— Start of DATASET EXTRACT —

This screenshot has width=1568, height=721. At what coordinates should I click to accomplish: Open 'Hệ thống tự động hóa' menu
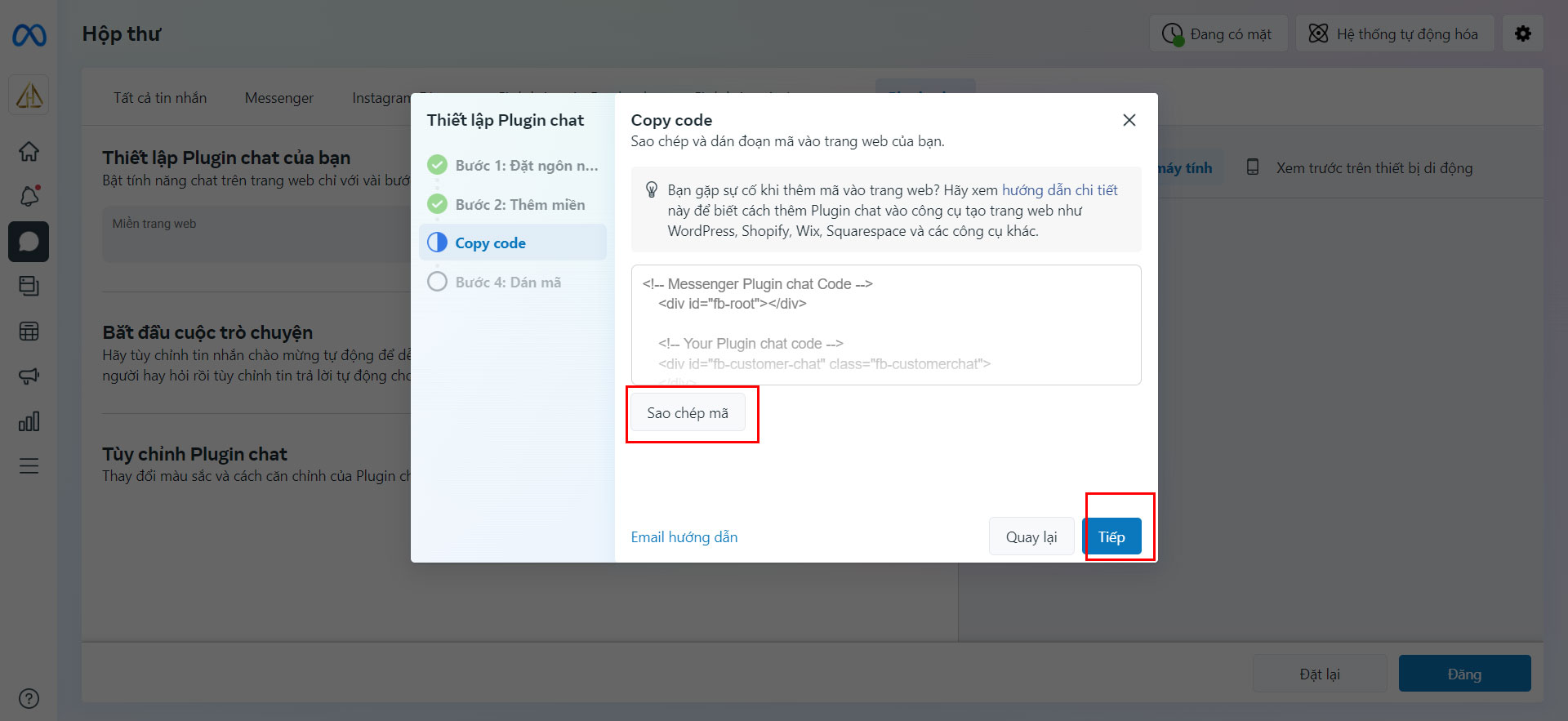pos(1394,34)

— End of DATASET EXTRACT —
— Start of DATASET EXTRACT —

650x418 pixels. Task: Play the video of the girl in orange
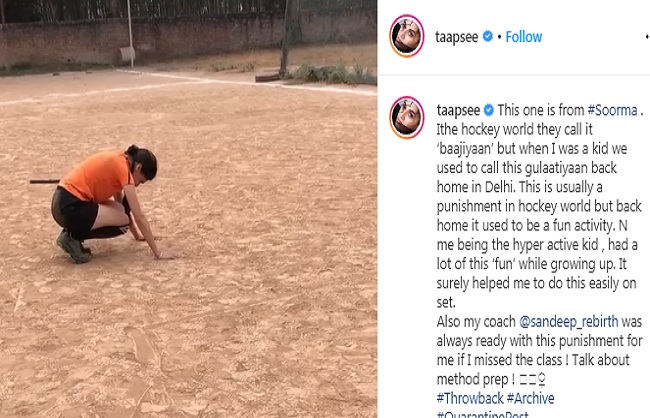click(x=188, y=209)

— End of DATASET EXTRACT —
— Start of DATASET EXTRACT —

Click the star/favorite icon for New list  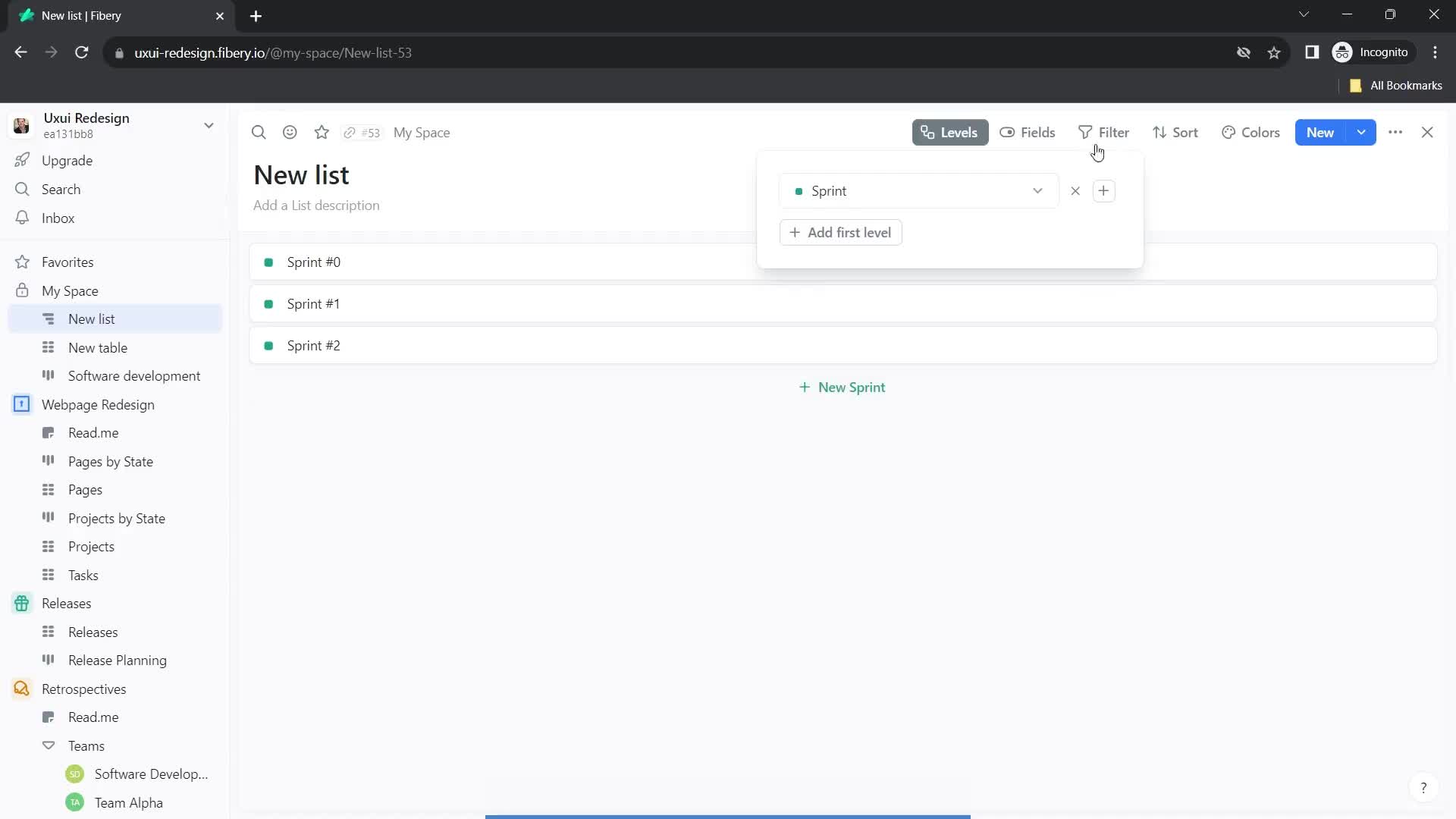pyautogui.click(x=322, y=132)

— End of DATASET EXTRACT —

Please rewrite the part of the data that opens with the line containing "This screenshot has" and closes with the line containing "pos(1394,34)", swapping "screenshot" for "image" and changing nothing else. Leave the pictures out of your answer.

● SOLUTION TO THIS EXERCISE
This image has width=1568, height=721. At what coordinates should I click to accomplish: Open 'Hệ thống tự động hóa' menu
pos(1394,34)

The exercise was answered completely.